- _SHORT TASK 1_
Decide whether each of these statements agrees with the cross-hatched triangles text, answering yes or no and quoting the deciding words: (a) A size 36 triangle has 321 lines. (b) The author found a good scheme to enumerate all triangles. (c) When two lines intersect outside the hull, the full triangle is still checked.
- _SHORT TASK 2_
List every slope, in degrees, that the cross-hatched triangles text gives for its line groups.
- _SHORT TASK 3_
Write the next part of the cross-hatched triangles text, picking up after its last sentence.

- _SELECTION_
Problem 163: Cross-hatched triangles

(see projecteuler.net/problem=163)

Consider an equilateral triangle in which straight lines are drawn from each vertex to the middle of the opposite side,
such as in the size 1 triangle in the sketch below.

triangles

Sixteen triangles of either different shape or size or orientation or location can now be observed in that triangle.
Using size 1 triangles as building blocks, larger triangles can be formed, such as the size 2 triangle in the above sketch.
One-hundred and four triangles of either different shape or size or orientation or location can now be observed in that size 2 triangle.

It can be observed that the size 2 triangle contains 4 size 1 triangle building blocks.
A size 3 triangle would contain 9 size 1 triangle building blocks and a size n triangle would thus contain n^2 size 1 triangle building blocks.

If we denote T(n) as the number of triangles present in a triangle of size n, then

T(1) = 16
T(2) = 104

Find T(36).

My Algorithm

I failed to find an good scheme to enumerate all triangles but realized that the basic triangle of size 1 contains 6 lines;
the size 2 triangle contains 15 lines. These lines fall into six groups: they have a slope of 0, 30, 60, 90, 120 and 150 degrees.
I drew a few pictures and found that a size n triangle has 9n-3 lines. A size 36 triangle has 321 lines.

A brute-force search through all possible combinations of three lines checks:

Lines are created by converting two points (see struct Point) on the line into the line equation ax + by = c, where
a = y_1 - y_2, b = x_2 - x_1 and c = x_2 y_1 - x_1 y_2 (see class Line).
The intersection point of two lines is:
det = a_1 b_2 - a_2 b_1 → if zero, then both lines are parallel
x = (c_1 b_2 - c_2 b_1) / det
y = (a_1 c_2 - a_2 c_1) / det

The sign of the determinant of a line and a point tells me which side of the line the point is located.
When the three lines of a triangle are created in anti-clockwise order (AB, BC, CA - note: not AC !),
then the determinant must not be negative (see insideHull).

There are {{321}choose{3}} = 5461280 potential triangles.
I can prune a few by observing that if two lines are parallel I can skip building a full triangle.
Moreover, if two lines intersect outside the hull, then I can skip checking the full triangle, too.

- _SOURCE DATA_
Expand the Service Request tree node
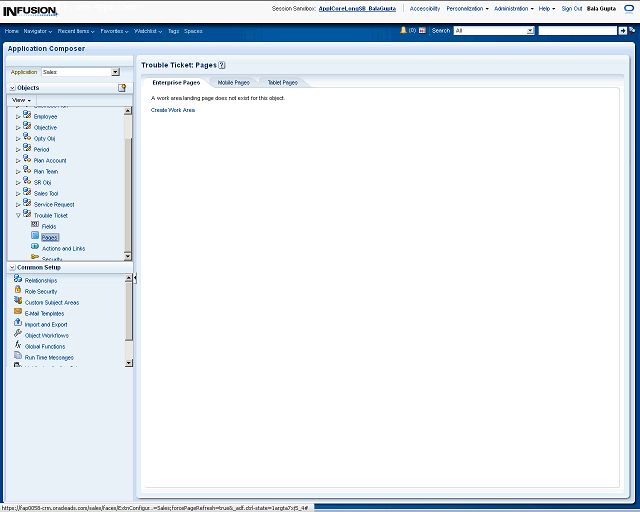This screenshot has width=640, height=512. [18, 204]
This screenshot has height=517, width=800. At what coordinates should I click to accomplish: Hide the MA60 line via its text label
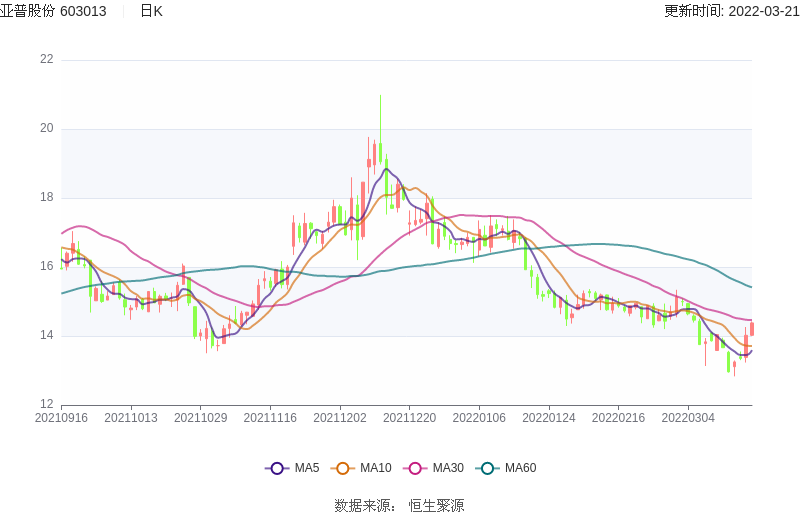(520, 468)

- _TASK RESPONSE 1_
(a) Yes: "A size 36 triangle has 321 lines."
(b) No: "I failed to find an good scheme to enumerate all triangles"
(c) No: "if two lines intersect outside the hull, then I can skip checking the full triangle, too."

- _TASK RESPONSE 2_
0, 30, 60, 90, 120, 150

- _TASK RESPONSE 3_
Pruning reduces the total number of full triangle to 1631449 (program becomes three times faster).

Alternative Approaches

I found a pretty long and weird closed formula that finds the correct answer instantly.
I can't follow the proof, though, because I'm just a software engineer and not a mathematician.

Note

All calculations have to consider a certain error margin (see Epsilon) because double can't exactly represently sqrt{3} (see Height).

Interactive test

You can submit your own input to my program and it will be instantly processed at my server:

Input data (separated by spaces or newlines):
Note: Enter the number of building blocks.

This is equivalent to
echo 2 | ./163

Output:

(please click 'Go !')

Note: the original problem's input 36 cannot be entered
because just copying results is a soft skill reserved for idiots.

(this interactive test is still under development, computations will be aborted after one second)

My code

… was written in C++11 and can be compiled with G++, Clang++, Visual C++. You can download it, too. Or just jump to my GitHub repository.

#include <iostream>
#include <vector>
#include <cmath>
 
// allowed error, I could probably add a few zeros ...
const double Epsilon = 0.0000001;
 
// a simple 2D point
struct Point
{
// create new point
Point(double x_, double y_)
: x(x_), y(y_)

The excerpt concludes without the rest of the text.